Heating, Ventilation and Air-Conditioning (HVAC) Systems



The main purposes of a Heating, Ventilation, and Air-Conditioning (HVAC) system are to help maintain good indoor air quality through adequate ventilation with filtration and provide thermal comfort. HVAC systems are among the largest energy consumers in schools. The choice and design of the HVAC system can also affect many other high performance goals, including water consumption (water cooled air conditioning equipment) and acoustics (See Acoustics).

The following actions detail how engineers can design a quality system that is cost-competitive with traditional ventilation designs, while successfully providing an appropriate quantity and quality of outdoor air, lower energy costs, and easier maintenance.

Codes and Standards

The national consensus standard for outside air ventilation is ASHRAE Standard 62.1-200, Ventilation for Acceptable Indoor Air Quality (available online via http://www.ashrae.org/ ) and its published Addenda. This standard is often incorporated into state and local building codes, and specifies the amounts of outside air that must be provided by natural or mechanical ventilation systems to various areas of the school, including classrooms, gymnasiums, kitchens and other special use areas.

Many state codes also specify minimum energy efficiency requirements, ventilation controls, pipe and duct insulation and sealing, and system sizing, among other factors. In addition, some states and localities have established ventilation and/or other indoor air quality related requirements that must also be followed.

  • Design in accordance with ASHRAE standards Design systems to provide outdoor air ventilation in accord with ASHRAE Standard 62.1-2007 (available at http://www.ashrae.org/ ) and thermal comfort in accord with ASHRAE Standard 55–1992 (with 1995 Addenda) Thermal Environmental Conditions for Human Occupancy
  • Ensure familiarity with, and adherence to, all state and local building codes and standards.

Potential for Natural Ventilation and Operable Windows

In some parts of the country, where temperature and humidity levels permit, natural ventilation through operable windows can be an effective and energy-efficient way to supplement HVAC systems to provide outside air ventilation, cooling, and thermal comfort when conditions permit (e.g., temperature, humidity, outdoor air pollution levels, precipitation). Windows that open and close can enhance occupants' sense of well-being and feeling of control over their environment. They can also provide supplemental exhaust ventilation during renovation activities that may introduce pollutants into the space.

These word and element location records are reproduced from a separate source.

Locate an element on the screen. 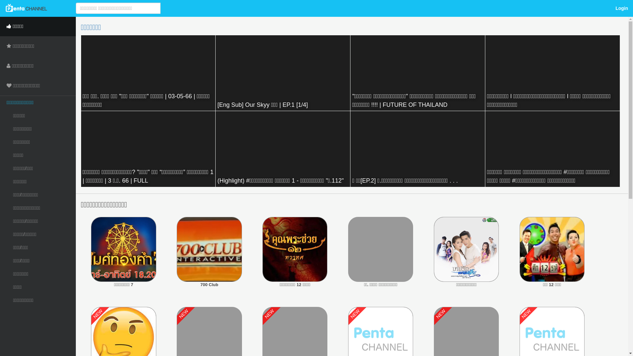 The width and height of the screenshot is (633, 356). 'Login' is located at coordinates (621, 8).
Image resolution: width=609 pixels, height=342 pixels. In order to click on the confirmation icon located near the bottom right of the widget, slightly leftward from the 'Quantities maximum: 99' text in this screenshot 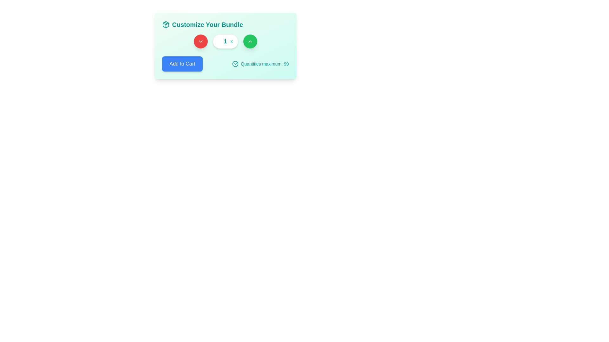, I will do `click(235, 64)`.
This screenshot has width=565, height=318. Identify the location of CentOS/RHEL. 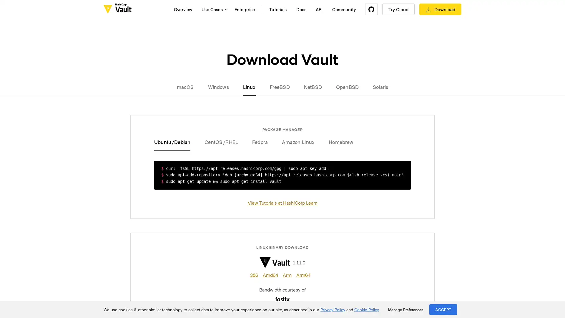
(221, 142).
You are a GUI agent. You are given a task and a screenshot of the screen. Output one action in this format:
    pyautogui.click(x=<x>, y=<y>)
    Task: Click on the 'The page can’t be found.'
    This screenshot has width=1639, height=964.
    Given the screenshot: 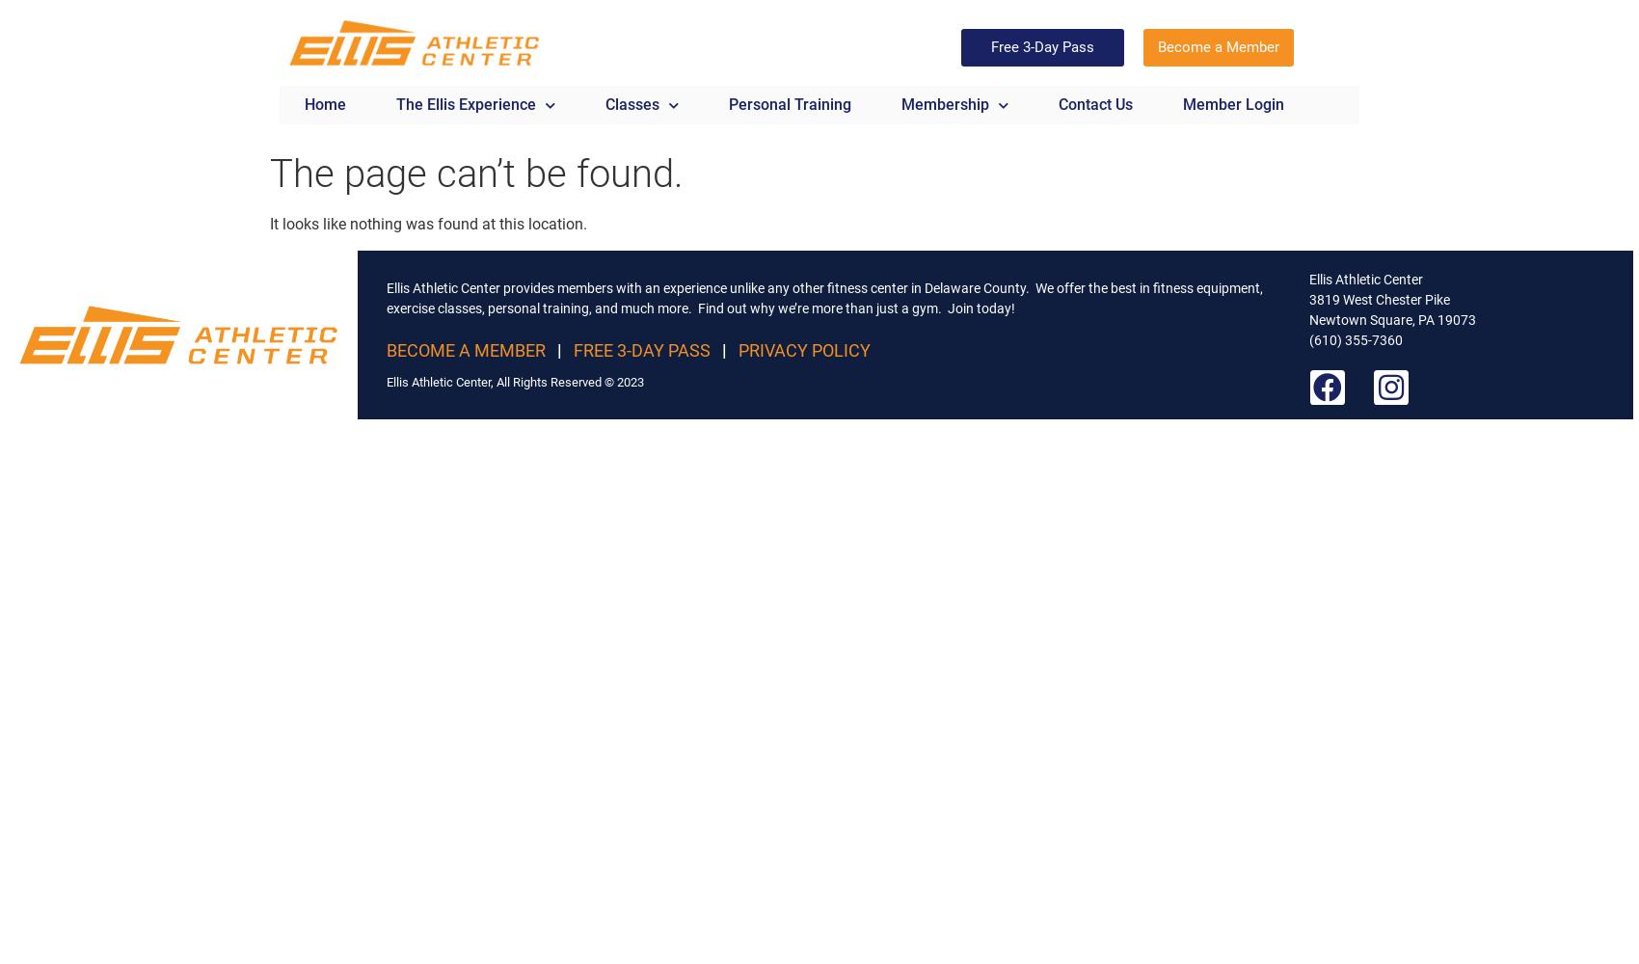 What is the action you would take?
    pyautogui.click(x=476, y=174)
    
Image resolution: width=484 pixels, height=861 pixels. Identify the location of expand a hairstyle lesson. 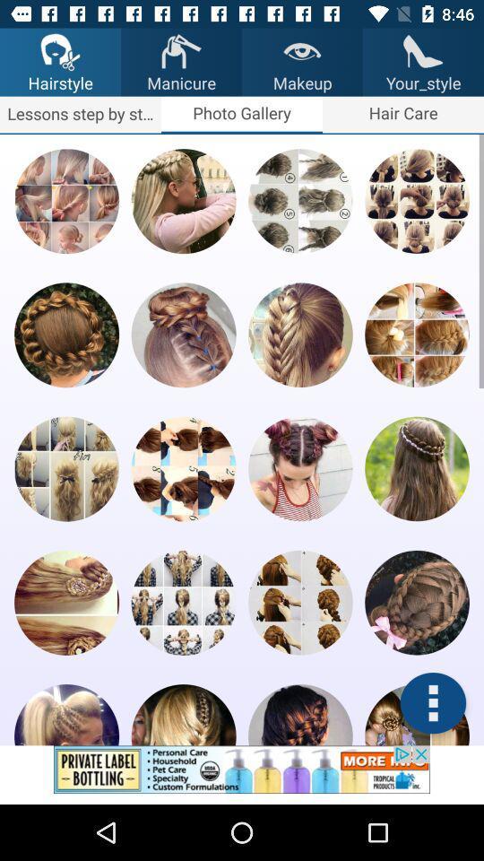
(65, 201).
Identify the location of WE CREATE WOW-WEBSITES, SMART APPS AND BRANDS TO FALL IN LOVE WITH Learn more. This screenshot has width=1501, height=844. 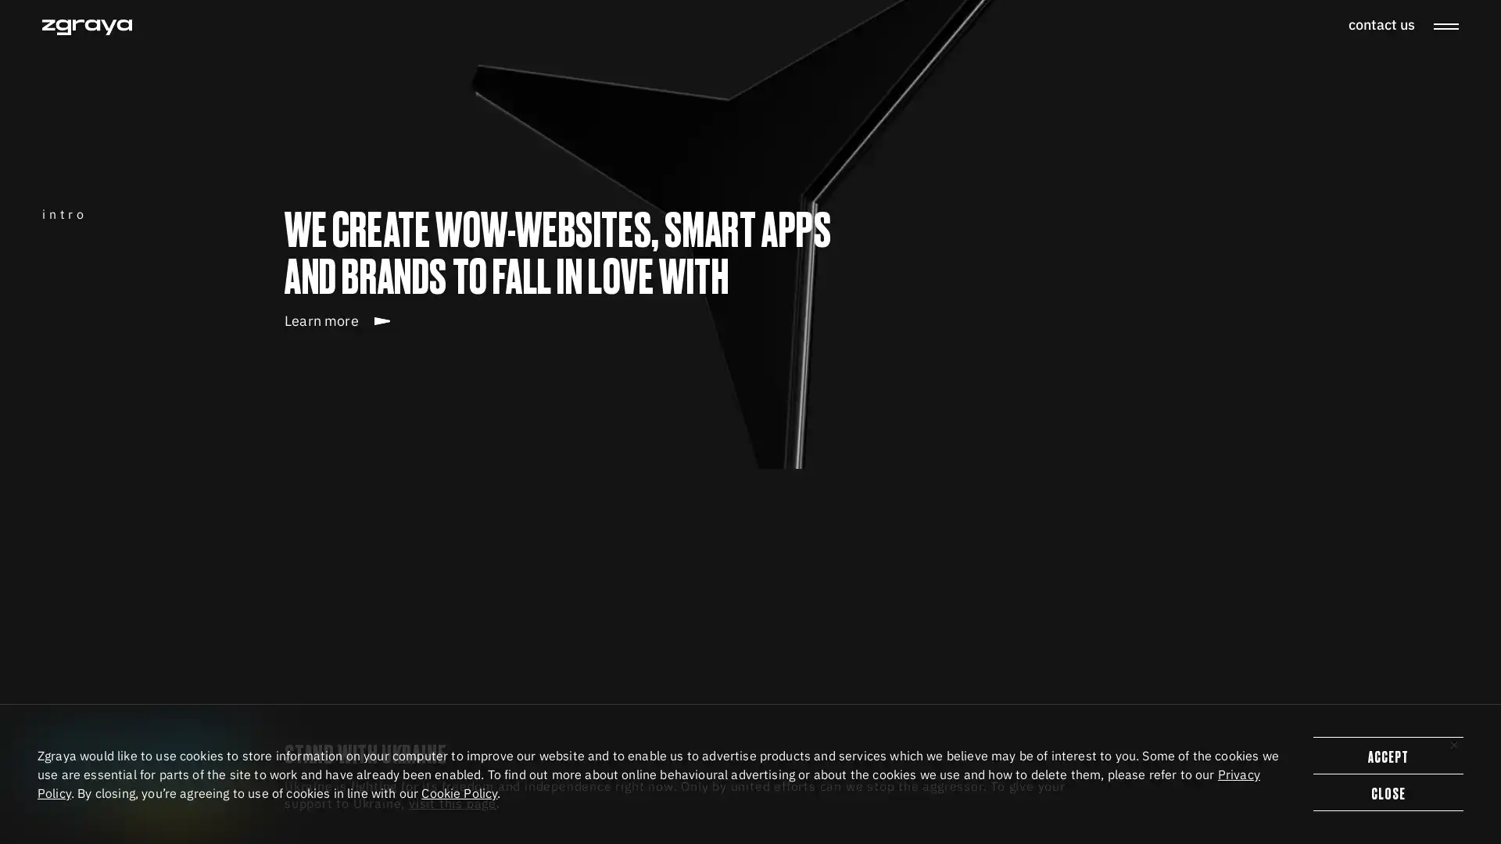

However, sealed buildings with appropriately designed and operated HVAC systems can often provide better indoor air quality than a building with operable windows. Uncontrolled ventilation with outdoor air can allow outdoor air contaminants to bypass filters, potentially disrupt the balance of the mechanical ventilation equipment, and permit the introduction of excess moisture if access is not controlled.

Strategies using natural ventilation include wind driven cross-ventilation and stack ventilation that employs the difference in air densities to provide air movement across a space. Both types of natural ventilation require careful engineering to ensure convective flows. The proper sizing and placement of openings is critical and the flow of air from entry to exit must not be obstructed (e.g., by closed perimeter rooms).